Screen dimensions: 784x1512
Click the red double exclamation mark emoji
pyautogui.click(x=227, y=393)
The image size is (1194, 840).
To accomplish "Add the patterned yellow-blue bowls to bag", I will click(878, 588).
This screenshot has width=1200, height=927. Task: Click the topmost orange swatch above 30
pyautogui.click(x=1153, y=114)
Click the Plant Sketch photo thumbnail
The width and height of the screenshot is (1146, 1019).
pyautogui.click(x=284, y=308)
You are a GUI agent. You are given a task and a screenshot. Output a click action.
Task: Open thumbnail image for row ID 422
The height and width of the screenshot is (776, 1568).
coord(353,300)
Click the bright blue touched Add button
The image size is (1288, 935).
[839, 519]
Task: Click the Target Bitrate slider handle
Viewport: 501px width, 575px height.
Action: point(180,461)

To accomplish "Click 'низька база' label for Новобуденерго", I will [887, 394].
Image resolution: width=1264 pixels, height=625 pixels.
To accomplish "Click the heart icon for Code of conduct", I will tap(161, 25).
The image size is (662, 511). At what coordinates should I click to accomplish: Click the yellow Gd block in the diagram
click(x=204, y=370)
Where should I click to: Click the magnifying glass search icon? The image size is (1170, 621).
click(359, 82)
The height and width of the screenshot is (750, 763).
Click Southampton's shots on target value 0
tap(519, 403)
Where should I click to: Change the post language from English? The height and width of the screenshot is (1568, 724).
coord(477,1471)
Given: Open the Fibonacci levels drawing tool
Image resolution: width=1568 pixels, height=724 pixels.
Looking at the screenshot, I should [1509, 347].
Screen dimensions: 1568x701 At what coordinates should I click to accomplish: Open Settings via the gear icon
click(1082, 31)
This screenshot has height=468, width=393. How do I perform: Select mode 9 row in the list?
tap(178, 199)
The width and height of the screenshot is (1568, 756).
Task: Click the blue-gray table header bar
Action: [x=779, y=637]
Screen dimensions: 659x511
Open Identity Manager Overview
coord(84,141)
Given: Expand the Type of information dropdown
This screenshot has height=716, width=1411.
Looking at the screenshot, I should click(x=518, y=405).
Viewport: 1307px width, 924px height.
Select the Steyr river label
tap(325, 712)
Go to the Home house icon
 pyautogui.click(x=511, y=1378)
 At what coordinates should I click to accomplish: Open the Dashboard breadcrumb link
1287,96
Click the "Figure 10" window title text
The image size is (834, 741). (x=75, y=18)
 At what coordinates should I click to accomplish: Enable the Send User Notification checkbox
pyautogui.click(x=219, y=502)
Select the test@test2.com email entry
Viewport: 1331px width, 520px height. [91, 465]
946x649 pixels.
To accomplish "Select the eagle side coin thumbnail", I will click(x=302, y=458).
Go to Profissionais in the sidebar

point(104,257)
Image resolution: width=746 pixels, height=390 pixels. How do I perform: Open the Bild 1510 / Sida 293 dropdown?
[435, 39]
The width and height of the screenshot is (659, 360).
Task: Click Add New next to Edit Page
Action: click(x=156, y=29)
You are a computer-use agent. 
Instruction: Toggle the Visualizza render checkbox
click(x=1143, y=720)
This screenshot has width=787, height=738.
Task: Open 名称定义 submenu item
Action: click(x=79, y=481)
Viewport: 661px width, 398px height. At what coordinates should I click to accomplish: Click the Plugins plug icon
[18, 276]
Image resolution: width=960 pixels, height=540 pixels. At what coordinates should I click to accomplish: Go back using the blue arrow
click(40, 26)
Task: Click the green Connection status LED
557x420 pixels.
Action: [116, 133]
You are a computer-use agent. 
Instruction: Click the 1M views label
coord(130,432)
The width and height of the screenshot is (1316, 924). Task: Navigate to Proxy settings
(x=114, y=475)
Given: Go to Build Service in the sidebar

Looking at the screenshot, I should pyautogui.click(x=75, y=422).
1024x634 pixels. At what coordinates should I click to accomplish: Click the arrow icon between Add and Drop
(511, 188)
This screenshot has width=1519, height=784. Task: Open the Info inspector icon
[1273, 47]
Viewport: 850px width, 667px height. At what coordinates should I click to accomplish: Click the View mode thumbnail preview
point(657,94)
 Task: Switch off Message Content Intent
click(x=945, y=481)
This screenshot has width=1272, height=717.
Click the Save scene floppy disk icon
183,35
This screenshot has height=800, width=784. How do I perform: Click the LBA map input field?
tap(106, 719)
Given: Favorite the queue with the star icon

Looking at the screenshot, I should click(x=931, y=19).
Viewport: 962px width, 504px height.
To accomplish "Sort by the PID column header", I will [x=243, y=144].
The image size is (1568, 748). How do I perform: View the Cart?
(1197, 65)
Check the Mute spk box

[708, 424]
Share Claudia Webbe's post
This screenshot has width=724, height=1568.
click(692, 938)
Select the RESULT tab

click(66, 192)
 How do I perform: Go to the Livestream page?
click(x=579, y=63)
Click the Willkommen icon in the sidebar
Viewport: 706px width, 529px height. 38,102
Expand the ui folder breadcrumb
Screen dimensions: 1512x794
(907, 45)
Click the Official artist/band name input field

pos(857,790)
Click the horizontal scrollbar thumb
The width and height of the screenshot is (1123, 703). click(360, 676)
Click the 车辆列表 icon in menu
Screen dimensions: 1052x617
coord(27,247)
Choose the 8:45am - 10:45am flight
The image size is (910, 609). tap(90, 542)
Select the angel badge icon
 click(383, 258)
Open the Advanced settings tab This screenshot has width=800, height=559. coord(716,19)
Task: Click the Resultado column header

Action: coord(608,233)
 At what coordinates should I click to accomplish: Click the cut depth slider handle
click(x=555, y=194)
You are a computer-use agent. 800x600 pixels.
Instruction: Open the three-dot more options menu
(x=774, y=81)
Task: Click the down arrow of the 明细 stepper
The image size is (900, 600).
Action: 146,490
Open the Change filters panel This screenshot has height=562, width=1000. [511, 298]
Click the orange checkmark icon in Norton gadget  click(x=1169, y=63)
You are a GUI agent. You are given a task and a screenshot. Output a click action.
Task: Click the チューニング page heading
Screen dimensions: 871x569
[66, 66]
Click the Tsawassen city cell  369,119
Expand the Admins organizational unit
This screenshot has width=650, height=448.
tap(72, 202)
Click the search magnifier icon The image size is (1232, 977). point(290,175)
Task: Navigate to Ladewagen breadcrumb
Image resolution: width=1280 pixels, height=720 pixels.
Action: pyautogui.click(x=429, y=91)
○ ○ ○ ○ ○ ○ ○
- Problem requirements
Could you repeat all of the material above exactly?

- Expected answer
Screen dimensions: 784x1512
Click the red double exclamation mark emoji
pyautogui.click(x=227, y=393)
The image size is (1194, 840).
To accomplish "Add the patterned yellow-blue bowls to bag", I will click(878, 588).
This screenshot has width=1200, height=927. Task: Click the topmost orange swatch above 30
pyautogui.click(x=1153, y=114)
Click the Plant Sketch photo thumbnail
The width and height of the screenshot is (1146, 1019).
pyautogui.click(x=284, y=308)
You are a GUI agent. You are given a task and a screenshot. Output a click action.
Task: Open thumbnail image for row ID 422
The height and width of the screenshot is (776, 1568).
coord(353,300)
Click the bright blue touched Add button
The image size is (1288, 935).
[839, 519]
Task: Click the Target Bitrate slider handle
Viewport: 501px width, 575px height.
Action: point(180,461)

To accomplish "Click 'низька база' label for Новобуденерго", I will [887, 394].
Image resolution: width=1264 pixels, height=625 pixels.
To accomplish "Click the heart icon for Code of conduct", I will tap(161, 25).
The image size is (662, 511). At what coordinates should I click to accomplish: Click the yellow Gd block in the diagram
click(x=204, y=370)
Where should I click to: Click the magnifying glass search icon? The image size is (1170, 621).
click(359, 82)
The height and width of the screenshot is (750, 763).
Click Southampton's shots on target value 0
tap(519, 403)
Where should I click to: Change the post language from English? The height and width of the screenshot is (1568, 724).
coord(477,1471)
Given: Open the Fibonacci levels drawing tool
Image resolution: width=1568 pixels, height=724 pixels.
Looking at the screenshot, I should [1509, 347].
Screen dimensions: 1568x701 At what coordinates should I click to accomplish: Open Settings via the gear icon
click(1082, 31)
This screenshot has height=468, width=393. How do I perform: Select mode 9 row in the list?
tap(178, 199)
The width and height of the screenshot is (1568, 756).
Task: Click the blue-gray table header bar
Action: [x=779, y=637]
Screen dimensions: 659x511
Open Identity Manager Overview
coord(84,141)
Given: Expand the Type of information dropdown
This screenshot has height=716, width=1411.
Looking at the screenshot, I should click(x=518, y=405).
Viewport: 1307px width, 924px height.
Select the Steyr river label
tap(325, 712)
Go to the Home house icon
 pyautogui.click(x=511, y=1378)
 At what coordinates should I click to accomplish: Open the Dashboard breadcrumb link
1287,96
Click the "Figure 10" window title text
The image size is (834, 741). (x=75, y=18)
 At what coordinates should I click to accomplish: Enable the Send User Notification checkbox
pyautogui.click(x=219, y=502)
Select the test@test2.com email entry
Viewport: 1331px width, 520px height. [91, 465]
946x649 pixels.
To accomplish "Select the eagle side coin thumbnail", I will click(x=302, y=458).
Go to Profissionais in the sidebar

point(104,257)
Image resolution: width=746 pixels, height=390 pixels. How do I perform: Open the Bild 1510 / Sida 293 dropdown?
[435, 39]
The width and height of the screenshot is (659, 360).
Task: Click Add New next to Edit Page
Action: click(x=156, y=29)
You are a computer-use agent. 
Instruction: Toggle the Visualizza render checkbox
click(x=1143, y=720)
This screenshot has width=787, height=738.
Task: Open 名称定义 submenu item
Action: click(x=79, y=481)
Viewport: 661px width, 398px height. At what coordinates should I click to accomplish: Click the Plugins plug icon
[18, 276]
Image resolution: width=960 pixels, height=540 pixels. At what coordinates should I click to accomplish: Go back using the blue arrow
click(40, 26)
Task: Click the green Connection status LED
557x420 pixels.
Action: [116, 133]
You are a computer-use agent. 
Instruction: Click the 1M views label
coord(130,432)
The width and height of the screenshot is (1316, 924). Task: Navigate to Proxy settings
(x=114, y=475)
Given: Go to Build Service in the sidebar

Looking at the screenshot, I should pyautogui.click(x=75, y=422).
1024x634 pixels. At what coordinates should I click to accomplish: Click the arrow icon between Add and Drop
(511, 188)
This screenshot has width=1519, height=784. Task: Open the Info inspector icon
[1273, 47]
Viewport: 850px width, 667px height. At what coordinates should I click to accomplish: Click the View mode thumbnail preview
point(657,94)
 Task: Switch off Message Content Intent
click(x=945, y=481)
This screenshot has width=1272, height=717.
Click the Save scene floppy disk icon
183,35
This screenshot has height=800, width=784. How do I perform: Click the LBA map input field?
tap(106, 719)
Given: Favorite the queue with the star icon

Looking at the screenshot, I should click(x=931, y=19).
Viewport: 962px width, 504px height.
To accomplish "Sort by the PID column header", I will [x=243, y=144].
The image size is (1568, 748). How do I perform: View the Cart?
(1197, 65)
Check the Mute spk box

[708, 424]
Share Claudia Webbe's post
This screenshot has width=724, height=1568.
click(692, 938)
Select the RESULT tab

click(66, 192)
 How do I perform: Go to the Livestream page?
click(x=579, y=63)
Click the Willkommen icon in the sidebar
Viewport: 706px width, 529px height. 38,102
Expand the ui folder breadcrumb
Screen dimensions: 1512x794
(907, 45)
Click the Official artist/band name input field

pos(857,790)
Click the horizontal scrollbar thumb
The width and height of the screenshot is (1123, 703). click(360, 676)
Click the 车辆列表 icon in menu
Screen dimensions: 1052x617
coord(27,247)
Choose the 8:45am - 10:45am flight
The image size is (910, 609). tap(90, 542)
Select the angel badge icon
 click(383, 258)
Open the Advanced settings tab This screenshot has width=800, height=559. coord(716,19)
Task: Click the Resultado column header

Action: coord(608,233)
 At what coordinates should I click to accomplish: Click the cut depth slider handle
click(x=555, y=194)
You are a computer-use agent. 800x600 pixels.
Instruction: Open the three-dot more options menu
(x=774, y=81)
Task: Click the down arrow of the 明细 stepper
The image size is (900, 600).
Action: 146,490
Open the Change filters panel This screenshot has height=562, width=1000. [511, 298]
Click the orange checkmark icon in Norton gadget  click(x=1169, y=63)
You are a GUI agent. You are given a task and a screenshot. Output a click action.
Task: Click the チューニング page heading
Screen dimensions: 871x569
[66, 66]
Click the Tsawassen city cell  369,119
Expand the Admins organizational unit
This screenshot has width=650, height=448.
tap(72, 202)
Click the search magnifier icon The image size is (1232, 977). point(290,175)
Task: Navigate to Ladewagen breadcrumb
Image resolution: width=1280 pixels, height=720 pixels.
Action: pyautogui.click(x=429, y=91)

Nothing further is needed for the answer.